# Gemini for images

References:

* https://ai.google.dev/gemini-api/docs/image-generation#before_you_begin
* https://ai.google.dev/gemini-api/docs/image-understanding

# Setting up

In [15]:
from google import genai
from google.genai import types
from PIL import Image
from io import BytesIO
import base64

In [16]:
from google.colab import userdata

GOOGLE_API_KEY = userdata.get('GOOGLE_API_KEY')

In [17]:
client = genai.Client(api_key=GOOGLE_API_KEY)

In [5]:
#for model_info in client.models.list():
#   print(model_info.name)

# Generate an image

In [18]:
# Prompt
contents = ('Hi, can you create a 3d rendered image of a cat '
            'with long ears on top of an airplane '
            'realistic and bright')

In [19]:
response = client.models.generate_content(
    model="gemini-2.0-flash-exp-image-generation",
    contents=contents,
    config=types.GenerateContentConfig(
      response_modalities=['TEXT', 'IMAGE']
    )
)

In [20]:
for part in response.candidates[0].content.parts:
  if part.text is not None:
    print(part.text)
  elif part.inline_data is not None:
    image = Image.open(BytesIO((part.inline_data.data)))
    image.save('gemini-native-image2.png') #file name
    image.show()

I will generate a 3D rendering of a realistic, brightly lit scene featuring a cat with unusually long ears perched on the wing of an airplane.




# Describe a local image

In [29]:
my_file = client.files.upload(file="/content/horse.jpg")

response = client.models.generate_content(
    model="gemini-2.0-flash",
    contents=[my_file, "Caption this image in less than 5 words."],
)

print(response.text)

Two majestic blue roan horses.


In [21]:
my_file = client.files.upload(file="/content/gemini-native-image2.png")

response = client.models.generate_content(
    model="gemini-2.0-flash",
    contents=[my_file, "Caption this image."],
)

print(response.text)

Here are some captions for the image of the cat on the plane wing:

**Funny:**

* "I always take the window seat, but this is ridiculous."
* "Just testing out my new wingwalker career."
* "I told the pilot to take the scenic route."
* "When you book a flight and forget to mention your emotional support animal."

**Simple:**

* "Cat on a plane... wing!"
* "Wing Walker Cat"
* "Up in the air!"

**Slightly More Descriptive:**

* "A tabby cat takes a stroll on the wing of an airplane in flight."
* "This adventurous feline is enjoying the ultimate view!"

I think the funny options will probably resonate with most people!



## Describe an image from a URL

In [24]:
import requests

image_path = "https://goo.gle/instrument-img"
image_bytes = requests.get(image_path).content
image = types.Part.from_bytes(
  data=image_bytes, mime_type="image/jpeg"
)

response = client.models.generate_content(
    model="gemini-2.0-flash-exp",
    contents=["What is this image?", image],
)

print(response.text)

The image shows the console of a pipe organ.

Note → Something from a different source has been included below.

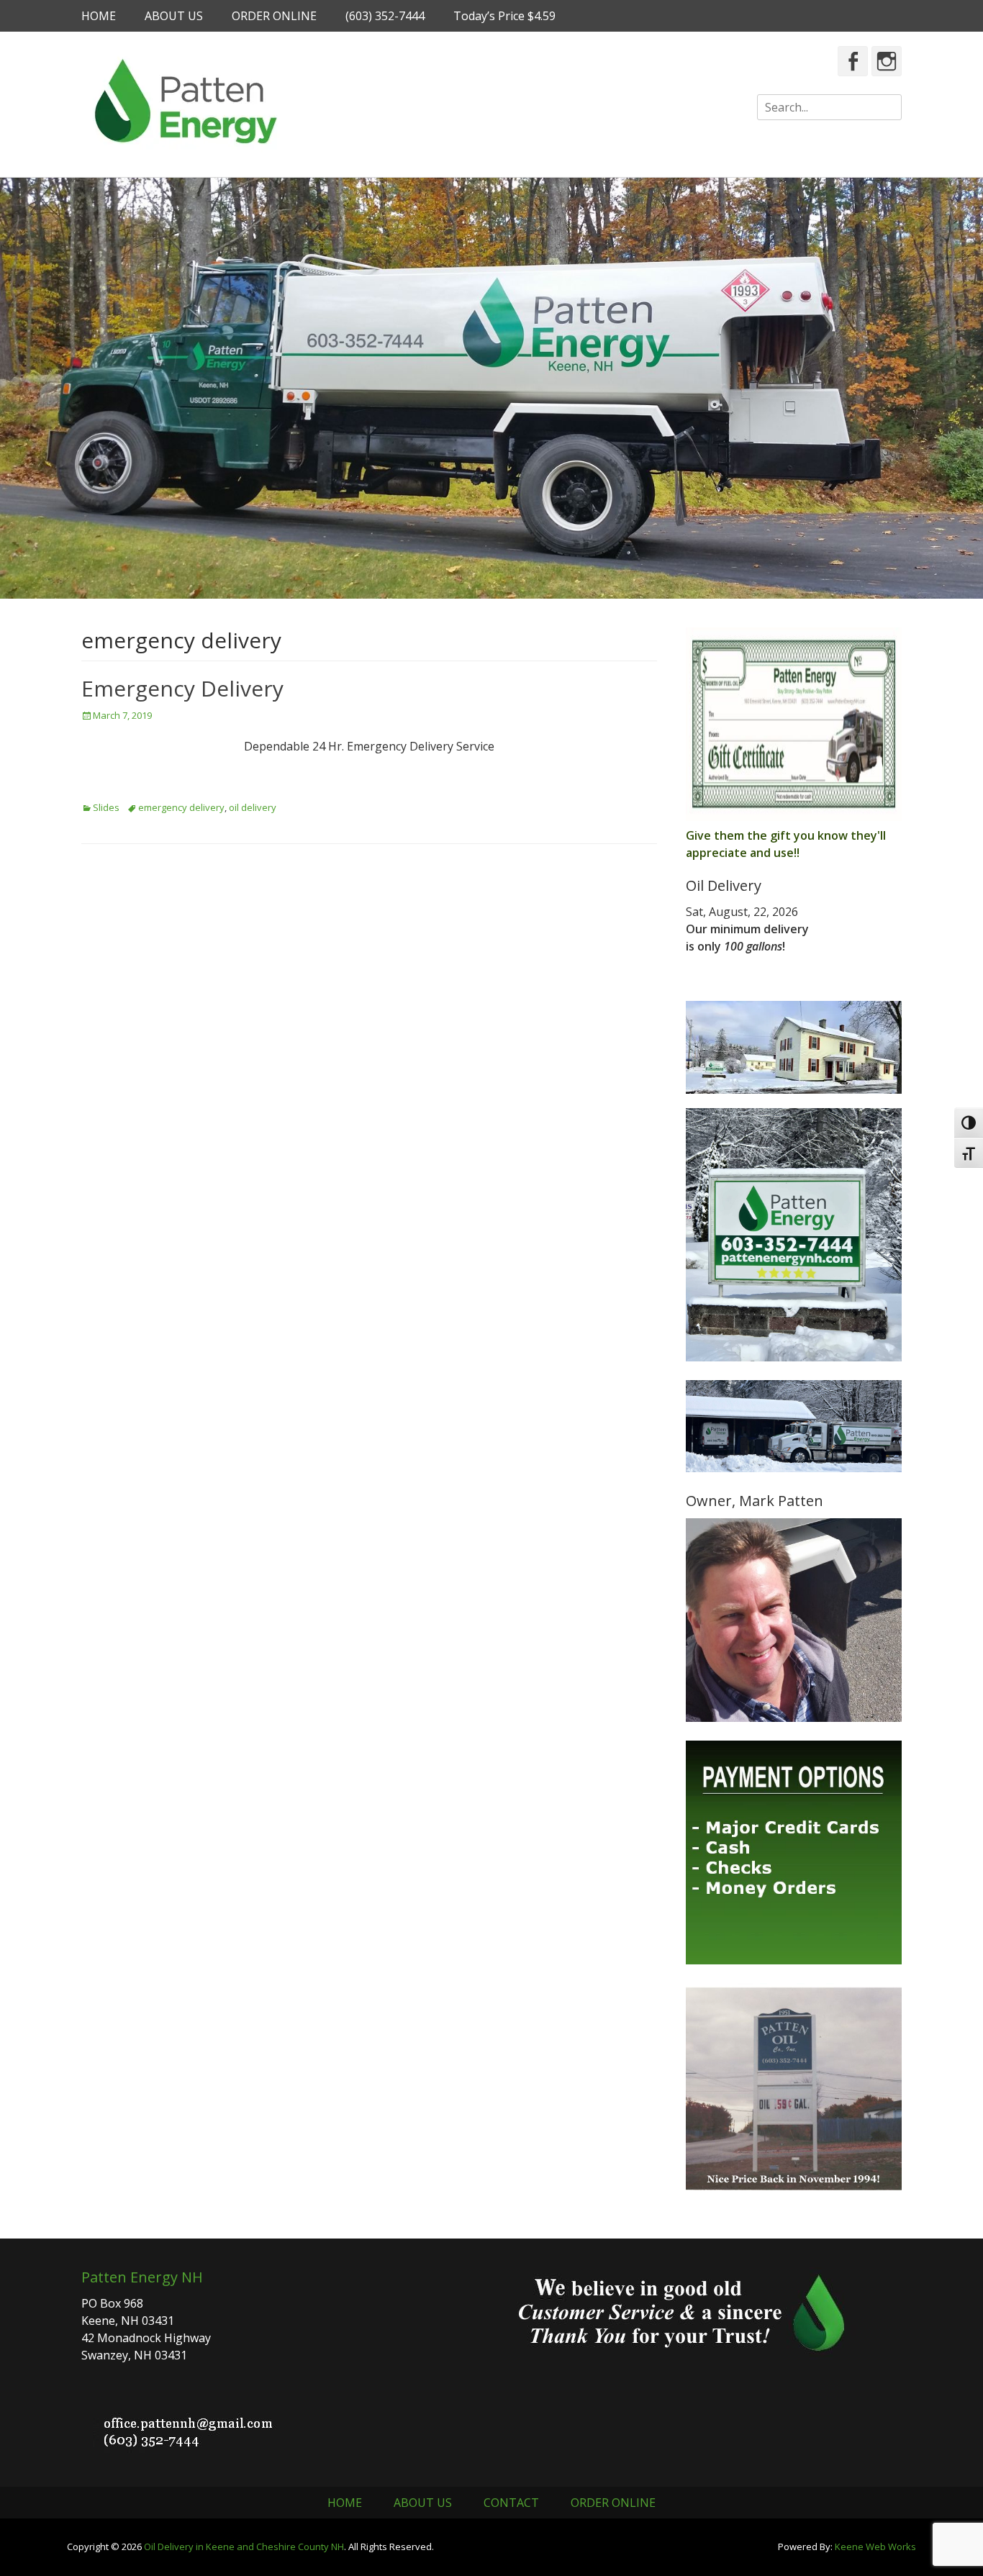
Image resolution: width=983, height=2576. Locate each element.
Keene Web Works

It has multiple keyboards (manuals), foot pedals, stop knobs/tabs, and other controls for playing the instrument.


# Edit an image

In [25]:
image = Image.open('/content/gemini-native-image2.png') #path to file

text_input = ('Hi, This is a picture of a cat on an airplane.' #edit prompts
            'Can you add a llama next to it?',)

response = client.models.generate_content(
    model="gemini-2.0-flash-preview-image-generation",
    contents=[text_input, image],
    config=types.GenerateContentConfig(
      response_modalities=['TEXT', 'IMAGE']
    )
)

for part in response.candidates[0].content.parts:
  if part.text is not None:
    print(part.text)
  elif part.inline_data is not None:
    image = Image.open(BytesIO(part.inline_data.data))
    image.show()
    image.save('gemini-edited-image.png') #new file name

A fluffy white llama with long eyelashes will be standing calmly next to the tabby cat on the airplane wing, both looking out over the clouds under a clear blue sky.

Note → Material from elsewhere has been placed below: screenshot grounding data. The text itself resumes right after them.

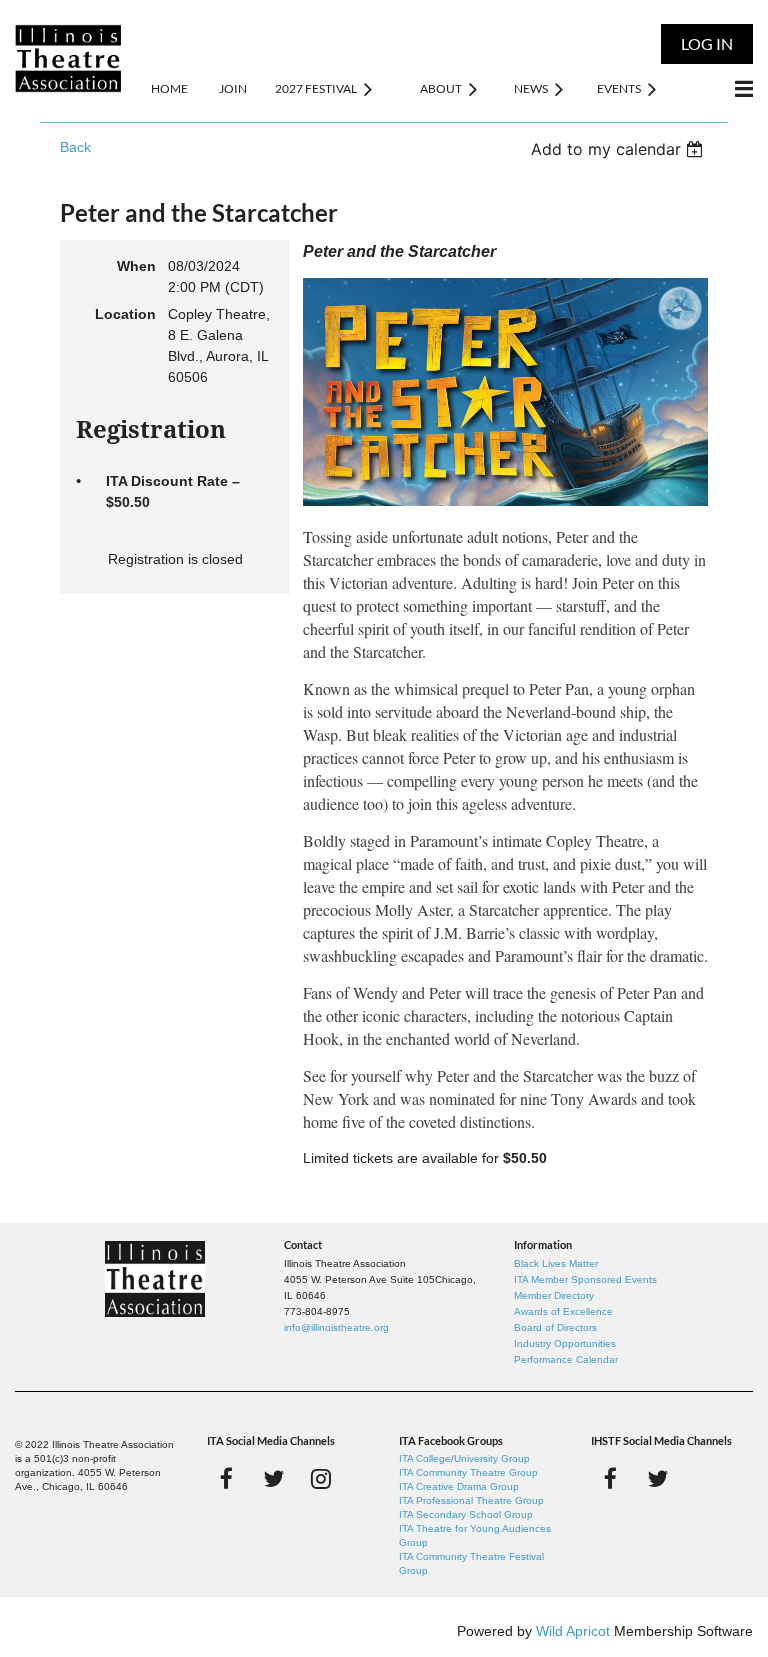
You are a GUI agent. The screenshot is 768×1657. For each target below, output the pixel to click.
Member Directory (554, 1295)
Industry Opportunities (565, 1343)
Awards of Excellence (563, 1311)
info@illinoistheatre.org (336, 1327)
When (136, 266)
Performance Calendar (566, 1359)
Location (125, 314)
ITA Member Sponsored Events (585, 1279)
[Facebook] (226, 1478)
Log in (707, 43)
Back (75, 147)
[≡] (723, 88)
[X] (273, 1478)
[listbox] (619, 149)
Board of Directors (555, 1327)
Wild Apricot (573, 1631)
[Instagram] (320, 1478)
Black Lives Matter (556, 1263)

# Differences between images

In [30]:
# Upload the first image
image1_path = "/content/horse.jpg"
uploaded_file = client.files.upload(file=image1_path)

# Prepare the second image as inline data
image2_path = "/content/gemini-native-image2.png"
with open(image2_path, 'rb') as f:
    img2_bytes = f.read()

# Create the prompt with text and multiple images
response = client.models.generate_content(
    model="gemini-2.0-flash",
    contents=[
        "What is different between these two images?",
        uploaded_file,  # Use the uploaded file reference
        types.Part.from_bytes(
            data=img2_bytes,
            mime_type='image/png'
        )
    ]
)

print(response.text)

Here's a breakdown of the differences between the two images:

*   **Content:** The first image contains a scene with two horses in a field. The second image depicts a cat standing on the wing of an airplane.
*   **Subject Matter:** The first image features animals in a natural environment, while the second has a domestic animal in an unnatural situation.